Deregulated electricity markets encourage firms to compete, making the development of renewable energy easier. An ordinary parameter of electricity markets is the electricity market price, mainly the day-ahead electricity market price. This paper describes a new approach to forecast day-ahead electricity market prices, whose methodology is divided into two parts as: (i) forecasting of the electricity price through autoregressive integrated moving average (ARIMA) models; and (ii) construction of a portfolio of ARIMA models per hour using stochastic programming.

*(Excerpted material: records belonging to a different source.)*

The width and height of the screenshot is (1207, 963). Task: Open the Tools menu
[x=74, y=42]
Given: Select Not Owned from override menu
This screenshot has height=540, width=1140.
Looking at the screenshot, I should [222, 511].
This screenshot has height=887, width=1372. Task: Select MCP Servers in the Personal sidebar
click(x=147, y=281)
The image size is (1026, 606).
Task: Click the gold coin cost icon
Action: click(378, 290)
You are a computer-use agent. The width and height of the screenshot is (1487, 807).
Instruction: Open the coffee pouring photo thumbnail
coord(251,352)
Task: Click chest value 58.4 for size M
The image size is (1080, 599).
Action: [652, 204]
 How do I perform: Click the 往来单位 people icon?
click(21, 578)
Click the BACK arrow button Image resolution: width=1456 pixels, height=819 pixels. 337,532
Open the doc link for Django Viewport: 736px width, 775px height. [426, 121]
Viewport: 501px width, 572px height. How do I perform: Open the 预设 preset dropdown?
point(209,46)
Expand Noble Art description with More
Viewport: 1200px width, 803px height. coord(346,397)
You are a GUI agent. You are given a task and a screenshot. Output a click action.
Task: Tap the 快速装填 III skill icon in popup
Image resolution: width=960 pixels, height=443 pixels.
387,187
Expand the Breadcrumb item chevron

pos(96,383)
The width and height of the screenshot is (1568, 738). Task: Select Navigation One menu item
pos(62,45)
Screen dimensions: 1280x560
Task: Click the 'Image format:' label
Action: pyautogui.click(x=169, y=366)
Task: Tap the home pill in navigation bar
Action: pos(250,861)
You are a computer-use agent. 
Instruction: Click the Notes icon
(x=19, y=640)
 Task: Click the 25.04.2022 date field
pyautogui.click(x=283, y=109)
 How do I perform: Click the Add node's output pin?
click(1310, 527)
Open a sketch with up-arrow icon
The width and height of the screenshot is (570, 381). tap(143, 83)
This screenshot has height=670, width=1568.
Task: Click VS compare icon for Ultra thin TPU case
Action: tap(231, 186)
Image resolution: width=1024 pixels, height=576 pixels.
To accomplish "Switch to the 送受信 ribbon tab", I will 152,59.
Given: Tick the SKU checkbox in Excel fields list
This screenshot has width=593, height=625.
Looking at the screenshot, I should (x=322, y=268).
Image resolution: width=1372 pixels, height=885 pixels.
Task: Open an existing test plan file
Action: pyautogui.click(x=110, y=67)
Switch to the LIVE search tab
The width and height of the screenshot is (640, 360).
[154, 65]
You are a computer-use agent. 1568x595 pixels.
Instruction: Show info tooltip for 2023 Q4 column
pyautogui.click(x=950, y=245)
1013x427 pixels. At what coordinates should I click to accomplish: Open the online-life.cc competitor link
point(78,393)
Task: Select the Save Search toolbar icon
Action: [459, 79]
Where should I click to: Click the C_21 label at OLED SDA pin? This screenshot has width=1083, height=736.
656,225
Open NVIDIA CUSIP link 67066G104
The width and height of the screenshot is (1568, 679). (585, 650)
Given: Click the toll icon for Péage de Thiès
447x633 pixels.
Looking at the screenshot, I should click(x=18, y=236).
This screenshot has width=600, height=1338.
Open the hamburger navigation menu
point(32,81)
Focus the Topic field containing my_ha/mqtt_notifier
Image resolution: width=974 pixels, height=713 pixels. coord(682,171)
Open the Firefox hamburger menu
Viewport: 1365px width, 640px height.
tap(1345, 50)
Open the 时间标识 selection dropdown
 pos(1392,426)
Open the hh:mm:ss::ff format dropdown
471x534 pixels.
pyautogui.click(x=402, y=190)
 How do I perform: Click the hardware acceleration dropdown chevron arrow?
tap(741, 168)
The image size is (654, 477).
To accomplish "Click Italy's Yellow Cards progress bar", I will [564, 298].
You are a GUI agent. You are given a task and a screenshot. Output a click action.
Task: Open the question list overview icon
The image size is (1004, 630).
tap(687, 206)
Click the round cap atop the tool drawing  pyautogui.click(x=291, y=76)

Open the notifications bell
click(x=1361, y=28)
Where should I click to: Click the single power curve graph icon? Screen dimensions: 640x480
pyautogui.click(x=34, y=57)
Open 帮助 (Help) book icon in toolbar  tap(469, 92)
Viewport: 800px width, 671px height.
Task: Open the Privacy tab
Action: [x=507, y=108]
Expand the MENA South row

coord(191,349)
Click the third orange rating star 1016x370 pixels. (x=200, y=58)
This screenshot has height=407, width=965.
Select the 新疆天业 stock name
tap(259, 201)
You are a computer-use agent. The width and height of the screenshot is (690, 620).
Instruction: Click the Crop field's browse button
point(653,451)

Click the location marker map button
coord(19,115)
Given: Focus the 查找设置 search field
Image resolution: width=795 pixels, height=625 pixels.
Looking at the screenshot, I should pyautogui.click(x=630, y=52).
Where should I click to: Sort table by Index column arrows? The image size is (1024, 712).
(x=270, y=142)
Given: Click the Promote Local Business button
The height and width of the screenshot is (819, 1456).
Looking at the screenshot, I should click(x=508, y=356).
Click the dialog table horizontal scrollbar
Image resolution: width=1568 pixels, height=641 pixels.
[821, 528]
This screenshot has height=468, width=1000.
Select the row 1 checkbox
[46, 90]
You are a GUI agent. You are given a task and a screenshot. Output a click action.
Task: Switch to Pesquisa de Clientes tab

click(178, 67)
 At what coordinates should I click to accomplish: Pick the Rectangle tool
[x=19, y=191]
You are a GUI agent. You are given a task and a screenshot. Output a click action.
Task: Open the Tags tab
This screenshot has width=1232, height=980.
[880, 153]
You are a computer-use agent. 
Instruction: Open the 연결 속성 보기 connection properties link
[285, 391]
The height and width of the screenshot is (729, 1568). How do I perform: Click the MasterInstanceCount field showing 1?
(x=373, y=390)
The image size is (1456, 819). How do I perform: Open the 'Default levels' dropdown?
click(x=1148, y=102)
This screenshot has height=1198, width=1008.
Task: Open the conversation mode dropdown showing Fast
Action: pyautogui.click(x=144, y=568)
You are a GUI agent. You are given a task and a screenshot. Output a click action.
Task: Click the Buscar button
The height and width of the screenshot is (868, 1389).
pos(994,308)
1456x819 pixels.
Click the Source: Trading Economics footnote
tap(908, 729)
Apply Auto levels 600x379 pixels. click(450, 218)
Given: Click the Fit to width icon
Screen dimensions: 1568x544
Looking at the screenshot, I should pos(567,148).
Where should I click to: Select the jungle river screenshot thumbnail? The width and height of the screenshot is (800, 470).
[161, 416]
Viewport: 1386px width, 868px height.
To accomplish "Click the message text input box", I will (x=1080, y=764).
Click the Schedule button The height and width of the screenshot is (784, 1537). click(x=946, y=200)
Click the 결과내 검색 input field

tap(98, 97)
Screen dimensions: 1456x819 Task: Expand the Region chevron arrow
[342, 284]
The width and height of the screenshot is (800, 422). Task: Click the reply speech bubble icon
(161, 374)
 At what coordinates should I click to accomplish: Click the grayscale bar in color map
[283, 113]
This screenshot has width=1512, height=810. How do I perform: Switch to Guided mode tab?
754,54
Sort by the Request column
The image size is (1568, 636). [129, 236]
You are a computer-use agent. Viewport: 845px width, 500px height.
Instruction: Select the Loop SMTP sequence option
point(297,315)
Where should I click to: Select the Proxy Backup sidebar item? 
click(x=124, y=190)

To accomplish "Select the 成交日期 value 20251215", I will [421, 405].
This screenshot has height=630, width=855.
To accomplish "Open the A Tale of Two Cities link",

A stochastic programming model is used to forecast, allowing many input data, where filtering is needed. A case study to evaluate forecasts for the next 24 h and the portfolio generated by way of stochastic programming are presented for a specific day-ahead electricity market. The case study spans four weeks of each one of the years 2014, 2015 and 2016 using a specific pre-treatment of input data of the stochastic programming (SP) model. In addition, the results are discussed, and the conclusions are drawn.

Suggested Citation

  • Agustín A. Sánchez de la Nieta & Virginia González & Javier Contreras, 2016. "Portfolio Decision of Short-Term Electricity Forecasted Prices through Stochastic Programming," Energies, MDPI, vol. 9(12), pages 1-19, December.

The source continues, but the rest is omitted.